Aim of the exercise: The records shown below are to be repeated exactly and completely.

(Saved entries)
* * * *

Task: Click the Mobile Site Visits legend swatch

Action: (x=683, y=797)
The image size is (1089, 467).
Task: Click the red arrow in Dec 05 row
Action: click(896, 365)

* * * *

Final answer:
Task: Click the Mobile Site Visits legend swatch

Action: (x=683, y=797)
The image size is (1089, 467).
Task: Click the red arrow in Dec 05 row
Action: click(896, 365)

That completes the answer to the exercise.